Жидкая осенняя земля чавкала под сапогами сержанта. Он встал рядом с древком и глядел на командира подразделения, который медленно, с бледно-серым лицом, поднимался на холм вдоль коротенькой линии выстроившихся красноармейцев.

Теплый дождь сменился холодным ветром. Непригожие тучи, темные, длинные, показывающие по краям своим белую подкладку, грозили чуть ли не снегом. Лейтенант со злостью взглянул на тучи, и по этому взгляду было понятно, что он принял на себя всю вину за грозящую боевому знамени полка опасность.

Широкое бледное лицо лейтенанта с его всегда опущенным ртом приблизилось к молодому, несколько рыхлому лицу сержанта.

– Старший сержант Василий Морозов!

– Слушаю, товарищ лейтенант.

Сержант выпрямился, ловя мысль командира сквозь две бессонные ночи, грузную усталость, сплетающую тело, тоску по родным и желтому свету лампы, льющемуся из окна почтового отделения.

– Старший сержант Морозов! Если не ошибаюсь, окрестности занимаемой нами позиции вам широко известны, поскольку вы родом из данной местности?

Сержант ответил утвердительно. Он добавил, что пройдет здесь ночью с закрытыми глазами.

Лейтенант провел ладонью по широкому опущенному рту, и Морозову подумалось, что лейтенанту стыдно плакать при всех, глазами, и он плачет ртом…

– Старший сержант Морозов, вам известна боевая история нашего полкового знамени?

И на этот вопрос сержант ответил утвердительно.

– Повторите ее вкратце.

Дыхание из груди лейтенанта вырывалось с хрипом и хлюпаньем, словно работал насос для откачки воды при сильной течи корабля.

И тогда сержант, повернувшись лицом к знамени и глядя на его багровое полотнище и золотые буквы, которые, казалось, отражались на всех лицах и во всех глазах, сказал низким, старательным и в то же время вдохновенным голосом:

– Еще в суровый девятнадцатый год, товарищи, шли в бой под этим знаменем защитники нашей родины.
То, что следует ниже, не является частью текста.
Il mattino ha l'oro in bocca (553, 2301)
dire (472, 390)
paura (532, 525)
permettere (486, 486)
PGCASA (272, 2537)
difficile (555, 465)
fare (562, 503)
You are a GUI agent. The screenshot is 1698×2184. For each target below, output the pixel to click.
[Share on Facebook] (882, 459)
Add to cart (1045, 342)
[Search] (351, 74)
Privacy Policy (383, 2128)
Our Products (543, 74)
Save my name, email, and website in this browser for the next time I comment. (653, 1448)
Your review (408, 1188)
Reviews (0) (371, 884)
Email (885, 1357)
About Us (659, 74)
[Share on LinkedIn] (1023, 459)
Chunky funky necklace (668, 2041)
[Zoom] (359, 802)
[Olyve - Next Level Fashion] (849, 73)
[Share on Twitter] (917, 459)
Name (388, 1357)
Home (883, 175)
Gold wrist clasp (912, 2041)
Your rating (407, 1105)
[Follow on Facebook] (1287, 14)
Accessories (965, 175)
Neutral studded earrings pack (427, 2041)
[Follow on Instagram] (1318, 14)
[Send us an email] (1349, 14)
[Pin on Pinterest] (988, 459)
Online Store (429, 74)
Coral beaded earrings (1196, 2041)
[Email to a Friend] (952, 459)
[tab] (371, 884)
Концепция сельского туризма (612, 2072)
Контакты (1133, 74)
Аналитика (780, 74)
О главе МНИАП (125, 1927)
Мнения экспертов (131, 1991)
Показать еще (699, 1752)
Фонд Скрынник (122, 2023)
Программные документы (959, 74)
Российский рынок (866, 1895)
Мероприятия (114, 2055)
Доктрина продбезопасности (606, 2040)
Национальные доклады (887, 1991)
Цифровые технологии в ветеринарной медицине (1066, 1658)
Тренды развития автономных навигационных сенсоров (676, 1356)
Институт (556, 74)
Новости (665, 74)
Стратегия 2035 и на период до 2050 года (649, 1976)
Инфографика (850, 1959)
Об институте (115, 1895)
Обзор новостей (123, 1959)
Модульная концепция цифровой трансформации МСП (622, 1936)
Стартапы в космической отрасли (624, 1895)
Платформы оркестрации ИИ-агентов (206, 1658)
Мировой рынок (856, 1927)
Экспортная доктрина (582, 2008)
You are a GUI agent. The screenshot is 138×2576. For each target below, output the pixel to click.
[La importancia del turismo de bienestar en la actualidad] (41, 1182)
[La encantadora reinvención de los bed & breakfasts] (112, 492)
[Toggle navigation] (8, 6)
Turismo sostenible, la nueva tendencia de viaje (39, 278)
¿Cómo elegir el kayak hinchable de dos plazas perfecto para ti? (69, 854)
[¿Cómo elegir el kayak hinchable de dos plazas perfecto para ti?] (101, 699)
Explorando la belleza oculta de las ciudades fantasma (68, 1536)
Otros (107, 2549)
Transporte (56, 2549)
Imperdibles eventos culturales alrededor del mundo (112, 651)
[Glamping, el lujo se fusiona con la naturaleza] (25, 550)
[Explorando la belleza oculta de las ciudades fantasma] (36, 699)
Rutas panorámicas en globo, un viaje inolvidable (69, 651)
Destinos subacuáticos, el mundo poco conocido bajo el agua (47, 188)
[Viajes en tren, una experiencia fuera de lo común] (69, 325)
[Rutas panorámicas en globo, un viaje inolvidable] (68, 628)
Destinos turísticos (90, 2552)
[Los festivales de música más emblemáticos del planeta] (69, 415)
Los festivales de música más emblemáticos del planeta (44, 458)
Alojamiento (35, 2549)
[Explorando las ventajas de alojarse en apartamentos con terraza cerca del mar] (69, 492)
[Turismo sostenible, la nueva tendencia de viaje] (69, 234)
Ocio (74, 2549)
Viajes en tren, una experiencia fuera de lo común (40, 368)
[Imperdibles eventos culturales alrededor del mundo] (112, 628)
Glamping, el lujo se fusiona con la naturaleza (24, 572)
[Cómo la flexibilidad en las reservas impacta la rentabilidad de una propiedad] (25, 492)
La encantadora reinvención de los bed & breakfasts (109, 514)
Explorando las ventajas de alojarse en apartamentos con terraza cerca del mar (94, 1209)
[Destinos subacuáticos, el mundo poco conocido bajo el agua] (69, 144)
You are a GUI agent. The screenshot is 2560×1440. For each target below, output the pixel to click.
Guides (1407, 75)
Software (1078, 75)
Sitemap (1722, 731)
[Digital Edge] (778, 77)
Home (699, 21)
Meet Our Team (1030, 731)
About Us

Бойцы полка с честью пронесли знамя по многим фронтам, вплоть до снегов Финляндии. В новых боях за отчизну пробитое пулями боевое знамя все время находилось с передовыми подразделениями полка, вдохновляя людей на подпит…

Он говорил слова, которые много раз повторял бойцам на теоретической подготовке. Бойцы превосходно помнили эти слова, знали их так же, как знали винтовку. Но бой заставляет пересмотреть многое из наших знаний! А сила убеждения изменяет наши знания иной раз еще больше, чем бой!.. Во всяком случае, то, что сейчас говорил Морозов, многое изменило и возвысило в сердцах этих людей, защищающих дальние подступы к городу Ленина, как изменило и лицо сержанта, хотя он и не чувствовал этого. Лицо его, еще недавно такое рыхлое, нерешительное, смущенное, стало сокрушительно упорным и приобрело какой-то странный цвет. Да, все видели, что он признавал сейчас самым важным и самым необходимым спасти полковую святыню во что бы то ни стало, каким бы то ни было путем…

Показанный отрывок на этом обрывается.